The 5a-reductase inhibitors currently available for the treatment of BPH are finasteride and dutasteride. Finasteride selectively and irreversibly binds with the 5a-reductase isoenzyme type 2, which predominates in the prostate, and thereby blocks conversion of testosterone to DHT, the dominant intraprostatic androgen. This agent lowers serum DHT by about 70% and intraprostatic DHT to an even greater degree. Dutasteride is a dual 5a-reductase inhibitor; it blocks both type 1 and type 2 isoenzymes and lowers serum DHT by about 90%.⁴⁵ Whether this dual blockade offers any clinical advantage is uncertain.

Men who take finasteride at the recommended dose of 5 mg daily or dutasteride at 0.5 mg daily can expect a 20% to 25% reduction in prostate size over the first year of therapy,^45,46 accompanied by about a 50% reduction in PSA level.^45,47 Despite this effect on PSA, these drugs have not been shown to impair the ability to diagnose prostate cancer in controlled trials. However, PSA levels must be interpreted differently. The most common recommendation is simply to double the measured PSA levels for men on finasteride or dutasteride, then interpret the results as usual.

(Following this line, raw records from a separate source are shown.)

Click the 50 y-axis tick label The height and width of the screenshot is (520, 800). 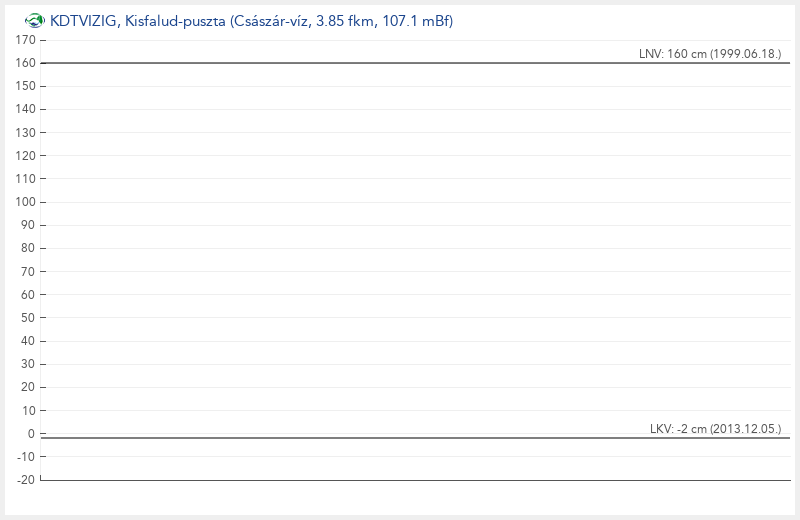click(28, 317)
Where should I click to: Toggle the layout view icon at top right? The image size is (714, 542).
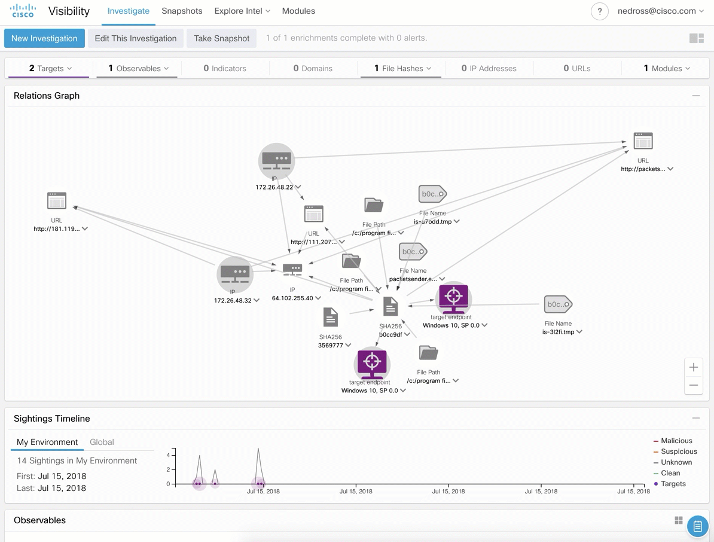(x=696, y=38)
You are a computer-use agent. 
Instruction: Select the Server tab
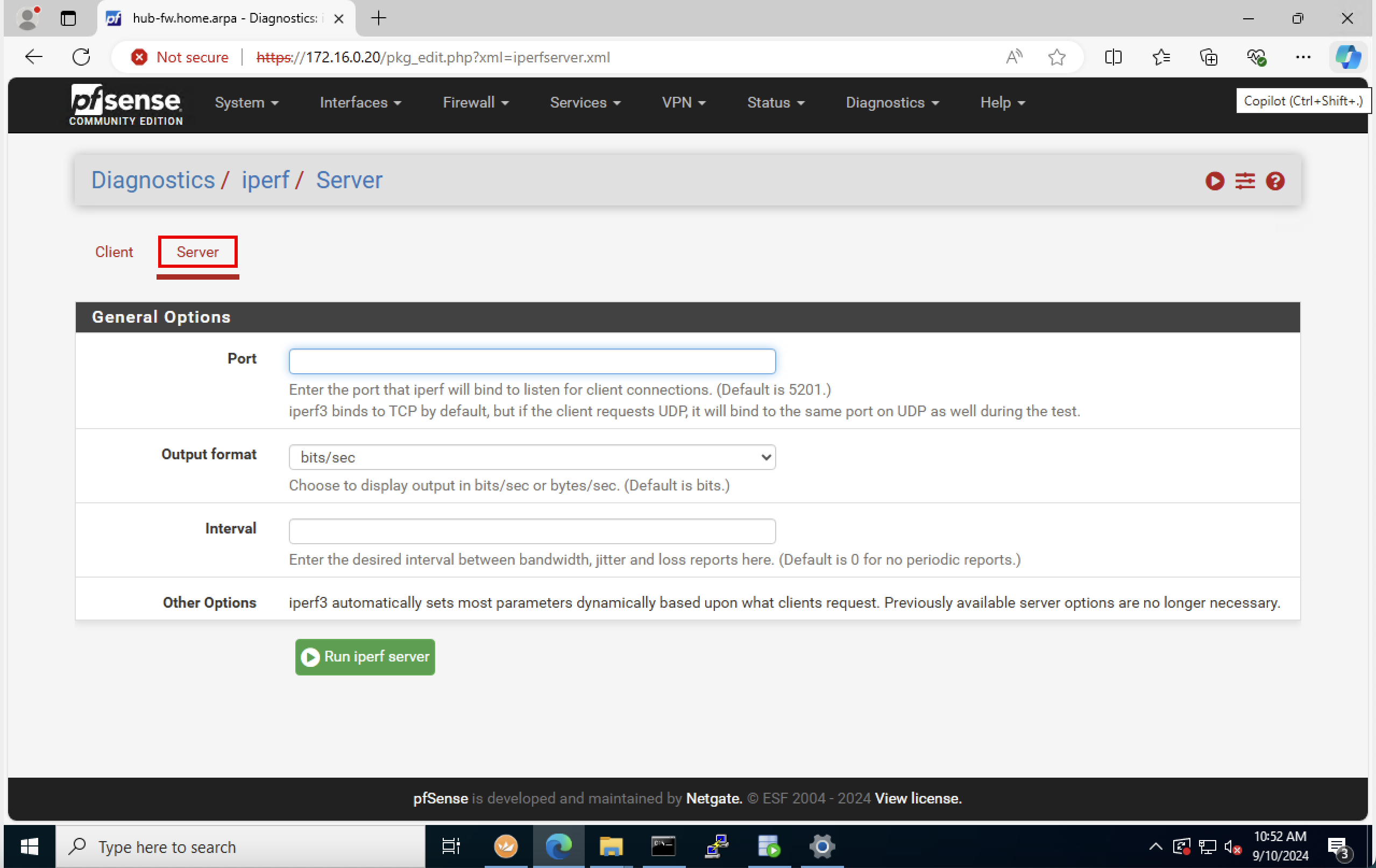click(197, 252)
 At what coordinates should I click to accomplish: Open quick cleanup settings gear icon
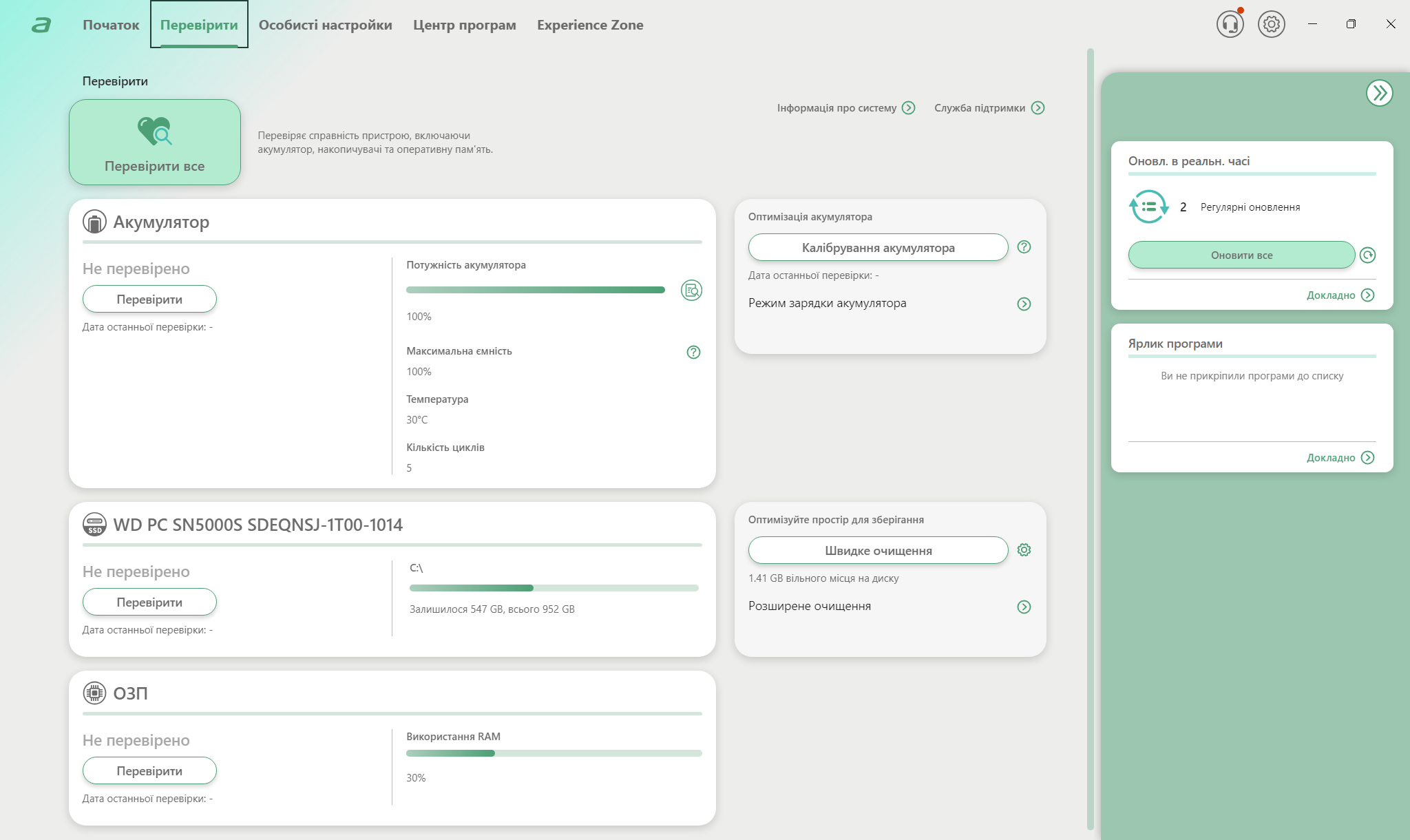(x=1024, y=550)
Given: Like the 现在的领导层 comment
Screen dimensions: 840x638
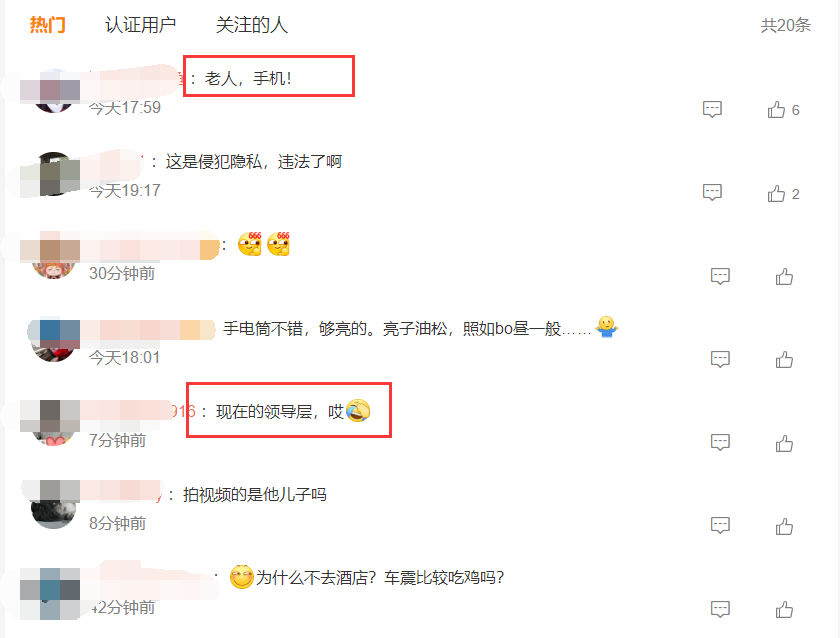Looking at the screenshot, I should pyautogui.click(x=784, y=444).
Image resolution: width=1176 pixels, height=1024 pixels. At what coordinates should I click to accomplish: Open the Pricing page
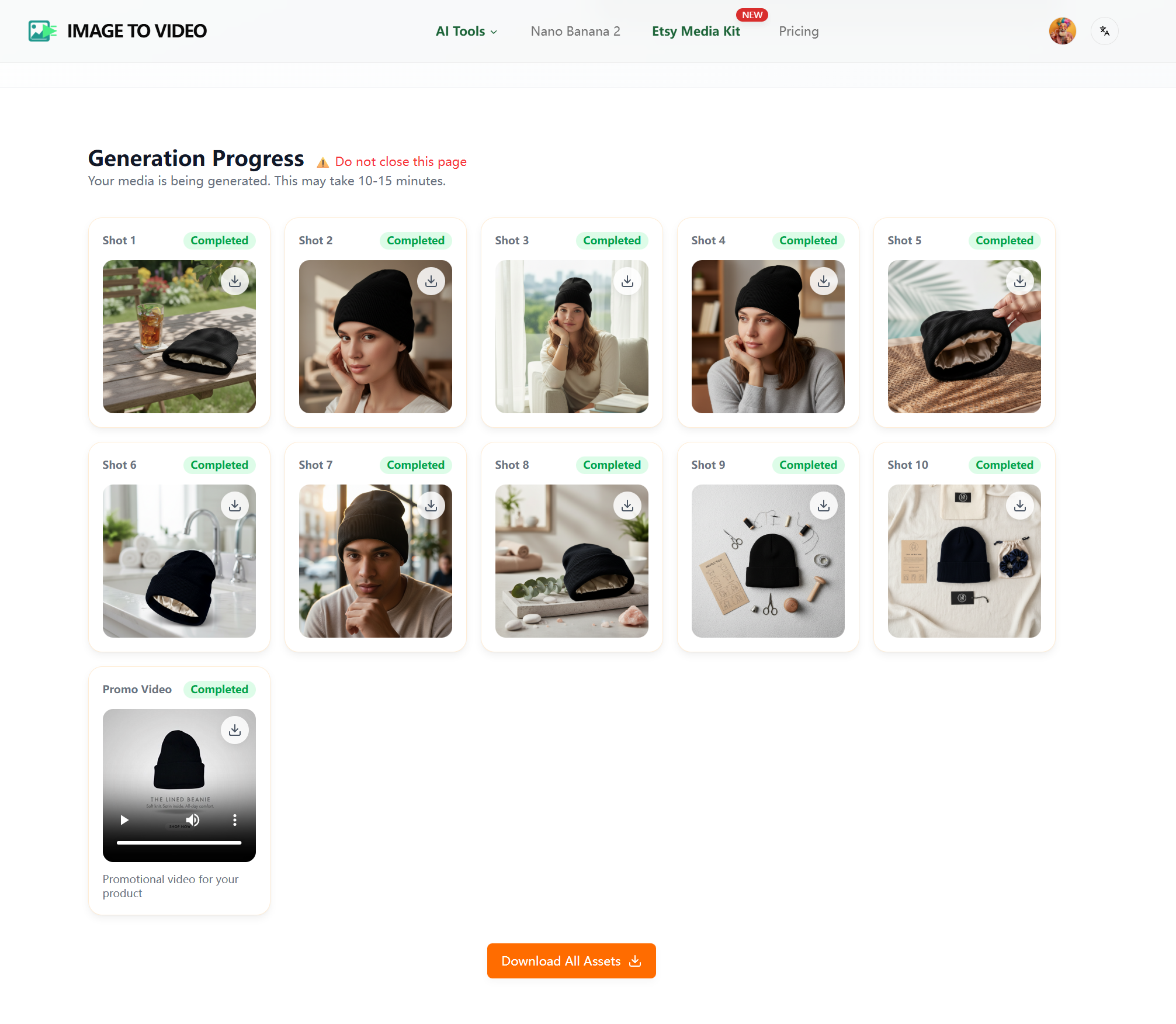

Like the alpha blockers, finasteride and dutasteride have been shown in a number of clinical trials to produce greater symptom reduction than placebo. However, the symptom reduction has generally been smaller than for the alpha blockers, averaging 2 to 4 points from baseline IPSS scores.^45,48 The efficacy of finasteride, reflected in the group mean difference between finasteride and placebo in these trials, depends on prostate size. For men with prostates less than 40 ml, the differences between finasteride and placebo are minimal, but the differences in IPSS scores between finasteride and placebo increase to 1.0 to 1.5 points for men with prostates greater than 40 ml in trials lasting up to 2 years.⁴⁸ Dutasteride's relative efficacy is also conditioned by prostate size, with about a 1 point improvement over placebo for men with prostates 30 to 40 ml and about 2 points for men with glands larger than 40 ml.⁴⁹

In a longer-term trial, finasteride resulted in about a 3 point decrease in symptom score from baseline over 4 years, roughly 2 points greater than the decrease shown with placebo.⁴⁶ The slow response of symptoms to finasteride was obvious, with nadir scores not reached for at least 2 years. Finasteride also significantly reduced the risk of acute urinary retention (from 6.6% to 2.8%) and of progression to prostatectomy (from 8.3% to 4.2%). In a 2-year trial, the effects of dutasteride on the relative risk of acute urinary retention and on progression to surgery were similar to those of finasteride.⁴⁵ Data from the finasteride trial indicated that about 15 patients would have to take finasteride for 4 years to prevent the development of acute retention or the progression to surgery in one of those patients. This trial also documented that this preventive benefit of finasteride depends on prostate size and, furthermore, that serum PSA level could be used as a proxy for prostate size to estimate the expected benefit.⁵⁰ The estimated number of men who would need to be treated for 4 years to prevent one episode of acute retention or progression to surgery is about 29 for baseline PSA levels less than 1.4 ng/ml, 18 for PSA levels of 1.4 to 3.2 ng/ml, and 9 for PSA levels greater than 3.2 ng/ml.⁵¹

Finasteride also seems effective at reducing the risk of recurrent bleeding in men presenting with BPH-related hematuria.⁵² This effect is probably attributable to finasteride-induced suppression of vascular endothelial growth factors.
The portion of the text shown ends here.